Pew Study: Cultural Differences • Are there differences in how races use the Internet? • A broad study done in August 2000 by the Pew Internet & American Life Project, found significant differences in Net usage between blacks and whites. • Blacks were 69 percent more likely than whites to have listened to music online, 45 percent more likely than online whites to play a game, and 12 percent more likely to “browse just for fun.” They were also nearly 40 percent more likely to have looked for information about jobs online and 65 percent more likely to seek religious information. • Whites were slightly more likely to obtain financial information, and they purchased more products over the Internet.11 However, the races were approximately equal in their use of the Net to get political news or information
Pew Study • Contrast white and black use of the Web with Asians, who obtain news from it at an even higher rate than whites, download music more often than blacks, and get political information more often than either blacks or whites. • Asians are also more likely than blacks to search for jobs and conduct work-related research on the Net, or to buy or sell stocks online than whites. • Asians are, however, less likely than blacks to search for health information or listen to music online.12
Culture and the Internet • Members of racial or ethnic groups use the Internet differently—whites more for business and product purchases, blacks more for entertainment and spiritual growth, Asians for work research and political news.

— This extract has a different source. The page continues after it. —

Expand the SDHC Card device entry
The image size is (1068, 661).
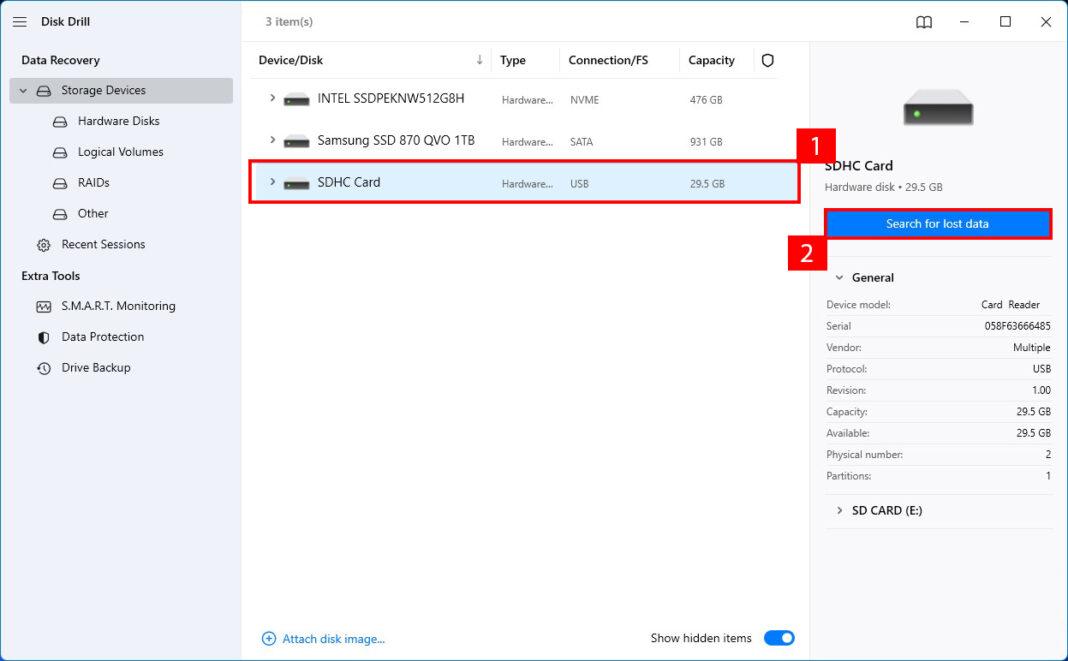coord(271,183)

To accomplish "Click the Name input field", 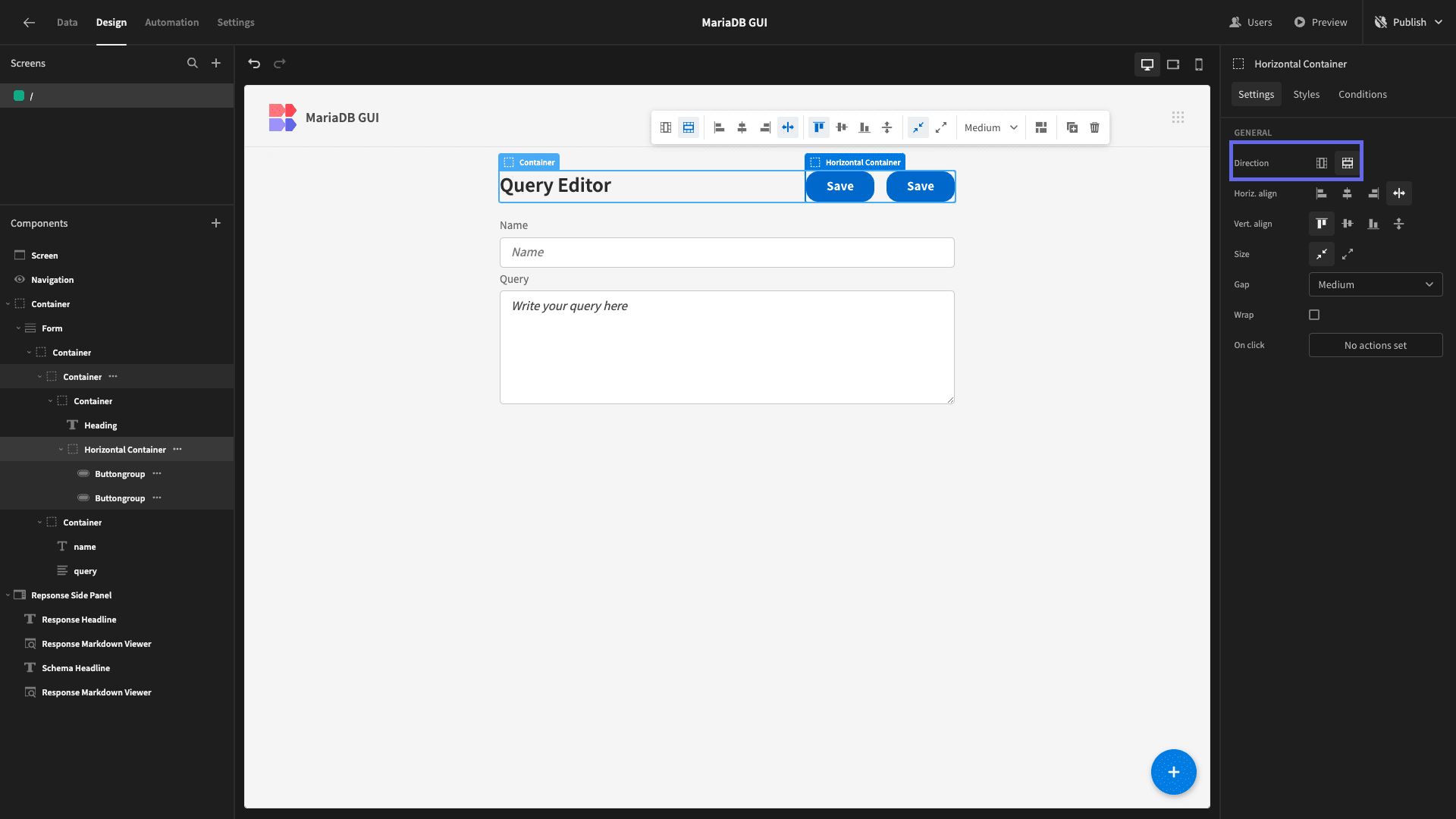I will (726, 253).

Race, Space and the Internet • “Falling through the Net: Toward Digital Inclusion said that in the United States, African-American and Hispanic households continue to experience the lowest Internet rates in the country (Lindsay, Poindexter, 2003). • The report revealed that 23.5 percent of African American households had Internet access in 1999 which had doubled from 11.2 percent in 1998, while Hispanic households had 23.6 percent. At the time the report was issued, Asian Americans led racial and ethnic groups in terms of households with internet usage with 56.8 percent, followed by European-American households with 46.1 percent. • Geography also plays a role in relation to racial access, with minority groups in urban areas having a slightly higher percentage rate of Internet usage over minority groups in rural areas. • African-American usage is 24 percent and Hispanic usage is 23.9 percent in urban areas, compared to 19.9 percent for both groups in rural areas (Lindsay, Poindexter, 2003).